Dataset entries:
-- Opening Marker --

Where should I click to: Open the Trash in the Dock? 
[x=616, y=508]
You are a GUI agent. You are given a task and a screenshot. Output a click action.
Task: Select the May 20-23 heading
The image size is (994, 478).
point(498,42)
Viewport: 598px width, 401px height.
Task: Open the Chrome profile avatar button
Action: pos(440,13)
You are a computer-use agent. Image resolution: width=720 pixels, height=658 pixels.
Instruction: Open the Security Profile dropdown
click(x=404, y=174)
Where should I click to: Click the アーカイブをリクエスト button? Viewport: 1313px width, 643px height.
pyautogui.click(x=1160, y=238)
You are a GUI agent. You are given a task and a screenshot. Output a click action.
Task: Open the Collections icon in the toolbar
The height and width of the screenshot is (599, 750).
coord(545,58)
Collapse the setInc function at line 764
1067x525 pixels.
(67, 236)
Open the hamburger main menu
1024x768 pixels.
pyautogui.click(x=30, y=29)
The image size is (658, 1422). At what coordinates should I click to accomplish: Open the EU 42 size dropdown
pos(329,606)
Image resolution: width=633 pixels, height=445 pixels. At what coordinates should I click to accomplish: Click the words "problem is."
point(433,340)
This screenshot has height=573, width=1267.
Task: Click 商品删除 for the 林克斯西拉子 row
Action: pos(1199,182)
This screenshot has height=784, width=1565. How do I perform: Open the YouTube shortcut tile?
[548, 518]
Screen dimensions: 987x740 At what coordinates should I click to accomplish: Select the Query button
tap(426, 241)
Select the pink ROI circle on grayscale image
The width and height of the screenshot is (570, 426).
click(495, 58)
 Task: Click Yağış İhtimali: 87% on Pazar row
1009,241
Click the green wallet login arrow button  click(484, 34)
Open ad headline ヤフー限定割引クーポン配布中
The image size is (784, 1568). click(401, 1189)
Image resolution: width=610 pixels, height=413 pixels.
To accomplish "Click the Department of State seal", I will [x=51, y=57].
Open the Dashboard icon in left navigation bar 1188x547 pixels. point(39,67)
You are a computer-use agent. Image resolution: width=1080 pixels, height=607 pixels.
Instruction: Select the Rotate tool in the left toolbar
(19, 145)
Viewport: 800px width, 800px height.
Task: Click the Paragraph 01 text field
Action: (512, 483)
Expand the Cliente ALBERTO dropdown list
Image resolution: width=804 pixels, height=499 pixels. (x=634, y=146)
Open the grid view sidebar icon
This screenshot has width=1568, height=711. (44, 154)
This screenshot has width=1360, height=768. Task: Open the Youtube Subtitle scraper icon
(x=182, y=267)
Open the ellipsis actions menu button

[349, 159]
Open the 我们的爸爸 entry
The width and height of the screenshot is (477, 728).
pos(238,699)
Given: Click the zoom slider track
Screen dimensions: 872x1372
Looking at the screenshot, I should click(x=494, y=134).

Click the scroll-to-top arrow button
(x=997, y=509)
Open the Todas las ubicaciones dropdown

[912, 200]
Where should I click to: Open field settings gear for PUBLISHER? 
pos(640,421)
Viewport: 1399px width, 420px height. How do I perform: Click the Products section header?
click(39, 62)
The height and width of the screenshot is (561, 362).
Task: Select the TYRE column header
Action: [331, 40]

-- Closing Marker --

Restate the data above word for word, omitting nothing.

| Solution to this exercise |
Where should I click to: Open the Trash in the Dock? 
[x=616, y=508]
You are a GUI agent. You are given a task and a screenshot. Output a click action.
Task: Select the May 20-23 heading
The image size is (994, 478).
point(498,42)
Viewport: 598px width, 401px height.
Task: Open the Chrome profile avatar button
Action: pos(440,13)
You are a computer-use agent. Image resolution: width=720 pixels, height=658 pixels.
Instruction: Open the Security Profile dropdown
click(x=404, y=174)
Where should I click to: Click the アーカイブをリクエスト button? Viewport: 1313px width, 643px height.
pyautogui.click(x=1160, y=238)
You are a GUI agent. You are given a task and a screenshot. Output a click action.
Task: Open the Collections icon in the toolbar
The height and width of the screenshot is (599, 750).
coord(545,58)
Collapse the setInc function at line 764
1067x525 pixels.
(67, 236)
Open the hamburger main menu
1024x768 pixels.
pyautogui.click(x=30, y=29)
The image size is (658, 1422). At what coordinates should I click to accomplish: Open the EU 42 size dropdown
pos(329,606)
Image resolution: width=633 pixels, height=445 pixels. At what coordinates should I click to accomplish: Click the words "problem is."
point(433,340)
This screenshot has height=573, width=1267.
Task: Click 商品删除 for the 林克斯西拉子 row
Action: pos(1199,182)
This screenshot has height=784, width=1565. How do I perform: Open the YouTube shortcut tile?
[548, 518]
Screen dimensions: 987x740 At what coordinates should I click to accomplish: Select the Query button
tap(426, 241)
Select the pink ROI circle on grayscale image
The width and height of the screenshot is (570, 426).
click(495, 58)
 Task: Click Yağış İhtimali: 87% on Pazar row
1009,241
Click the green wallet login arrow button  click(484, 34)
Open ad headline ヤフー限定割引クーポン配布中
The image size is (784, 1568). click(401, 1189)
Image resolution: width=610 pixels, height=413 pixels.
To accomplish "Click the Department of State seal", I will [x=51, y=57].
Open the Dashboard icon in left navigation bar 1188x547 pixels. point(39,67)
You are a computer-use agent. Image resolution: width=1080 pixels, height=607 pixels.
Instruction: Select the Rotate tool in the left toolbar
(19, 145)
Viewport: 800px width, 800px height.
Task: Click the Paragraph 01 text field
Action: (512, 483)
Expand the Cliente ALBERTO dropdown list
Image resolution: width=804 pixels, height=499 pixels. (x=634, y=146)
Open the grid view sidebar icon
This screenshot has width=1568, height=711. (44, 154)
This screenshot has width=1360, height=768. Task: Open the Youtube Subtitle scraper icon
(x=182, y=267)
Open the ellipsis actions menu button

[349, 159]
Open the 我们的爸爸 entry
The width and height of the screenshot is (477, 728).
pos(238,699)
Given: Click the zoom slider track
Screen dimensions: 872x1372
Looking at the screenshot, I should click(x=494, y=134).

Click the scroll-to-top arrow button
(x=997, y=509)
Open the Todas las ubicaciones dropdown

[912, 200]
Where should I click to: Open field settings gear for PUBLISHER? 
pos(640,421)
Viewport: 1399px width, 420px height. How do I perform: Click the Products section header?
click(39, 62)
The height and width of the screenshot is (561, 362).
Task: Select the TYRE column header
Action: [331, 40]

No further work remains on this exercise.